So I was interested to notice, while sitting in a fairly minimalist restaurant in St Mawes, that one of the few spirits on offer was Tarquin’s Cornish Gin. I tracked it down and discovered that it is, indeed, made by a chap called Tarquin Leadbetter at Southwestern Distillery in Wadebridge. They make just two products, the gin and Cornish Pastis (see what they did there?), using a small flame-fired copper pot still. They use fairly traditional botanicals from around the world (though mostly sourced through a bloke called David, apparently)—juniper from Kosovo and coriander from Bulgaria (which they describe as lemon-sherbety rather than hot and spicy like Moroccan coriander), angelica root from Poland, orris root from Morocco, green cardamom seeds from Guatemala, bitter almond from Morocco, cinnamon from Madagascar and liquorice root from Uzbekistan. They also use fresh (rather than dried) citrus peel, orange, lemon and grapefruit, from wherever they are in season in the world. And the final, magic ingredient—and the one that makes it distinctly Cornish—is Cornish violets, grown in Tarquin’s garden. It is diluted down to 42% ABV using springwater from near Boscastle (which is also bottled and sold as mineral water, called MeadowSweet). Each bottle of the small, 300-bottle batches is signed and numbered by hand by Tarquin himself, and dipped in striking blue wax for good measure.

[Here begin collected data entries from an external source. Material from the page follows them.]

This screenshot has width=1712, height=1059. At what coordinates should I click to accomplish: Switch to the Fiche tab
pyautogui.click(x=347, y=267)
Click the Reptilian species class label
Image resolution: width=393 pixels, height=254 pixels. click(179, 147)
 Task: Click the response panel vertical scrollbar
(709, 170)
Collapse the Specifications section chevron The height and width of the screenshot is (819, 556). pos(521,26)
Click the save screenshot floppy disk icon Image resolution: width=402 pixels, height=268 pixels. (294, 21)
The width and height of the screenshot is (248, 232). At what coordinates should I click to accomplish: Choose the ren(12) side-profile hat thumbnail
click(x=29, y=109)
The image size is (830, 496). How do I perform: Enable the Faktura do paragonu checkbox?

I notice that, in addition to Tarquin’s signature and the bottle number, the label also includes a box labelled “Character”, again filled in by hand on each bottle. You might think the character of the gin would be fixed by the recipe, but Tarquin deliberately includes these tasting notes to emphasise the variations you get with gin made in this way. “We're celebrating the nuances between batches, highlighting the fact that our spirits are not mass-produced,” he tells me. “We could have blended batches, or implemented a sherry-style solera bottling system. But I think it's quite fun to do our crafty sort of way.” My sample was “Earthy orange”, while another bottle I had a taste from was “Eastern spices” and one in a photo on the website is “Fresh orange blossom”.

“In the months up to Christmas we're doing something special with some filming, to make these tasting notes more interactive,” Tarquin adds. “…So stay tuned!”

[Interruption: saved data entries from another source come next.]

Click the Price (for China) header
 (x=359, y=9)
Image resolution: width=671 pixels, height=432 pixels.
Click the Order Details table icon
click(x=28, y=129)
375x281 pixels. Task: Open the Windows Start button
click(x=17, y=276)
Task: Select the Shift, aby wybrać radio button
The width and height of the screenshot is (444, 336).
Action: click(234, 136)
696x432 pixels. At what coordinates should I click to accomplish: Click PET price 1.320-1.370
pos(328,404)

Tarquin's hand-written tasting note on my bottle from batch 91
If I expected the gin to smell of violets I was in for a surprise. Chilled you mostly get fresh, stern juniper and lemony coriander to the fore. On the palate you also notice a softness, perhaps from the water, or the liquorice or the orange peel. At room temperature the orange notes are more prominent on the nose too, along with an interesting herbaceous quality that emerges as quite a characteristic. Interestingly Tarquin says, “One unusual ingredient is the Devon violet. From these I take the delicate leaves, which add a vibrant green freshness to the gin and create something deliciously unique.” So it is not the violet flowers involved but the leaves, and this is presumably the stemmy, herbal element that I am getting.

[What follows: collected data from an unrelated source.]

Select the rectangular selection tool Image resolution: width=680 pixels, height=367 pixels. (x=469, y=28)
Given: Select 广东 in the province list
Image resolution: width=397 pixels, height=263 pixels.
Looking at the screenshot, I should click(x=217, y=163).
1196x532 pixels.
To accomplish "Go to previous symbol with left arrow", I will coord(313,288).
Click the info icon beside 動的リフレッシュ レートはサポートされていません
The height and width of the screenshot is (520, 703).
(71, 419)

I instantly warm to this gin, not least because it is a gin that knows it’s a gin. So many modern gins shy away from juniper in favour of sweet or floral elements which are, let’s face it, aimed at attracting people who don’t really like gin. But Tarquin puts juniper up front. As such the gin works well in a G&T and especially in a Negroni, where the juniper pokes through but the mid-range elements and the underlying softness round the drink out too. Then you have that interesting herbal layer combined with the orange aroma, and at the bottom a relatively soft, sweet finish so as not to scare the horses. This also makes it good for a Martini as it is relatively approachable neat.

To get a clearer picture I put the gin head-to-head with some others. Bombay Dry emerges as drier, with a lemon-sherbet sharpness, with Tarquin’s gin softer and sweeter. SW4 has a similar fullness, but Tarquin’s gin comes across as more savoury, leafy and herbal, while SW4 is plumper, sweeter and more about spice. Tanqueray is quite similar on the nose but Tarquin’s is fatter and more complex, with more herbal punch and again a softer, sweeter finish. Beefeater 24 does have a tea element which stands out and it is lighter and drier. Finally, G’vine Nouaison matches up in the aromatic stakes, smelling quite minty and suggesting sweet roots. In fact it seems positively cloying, again emphasising the savoury herbal cut of Tarquin’s jib.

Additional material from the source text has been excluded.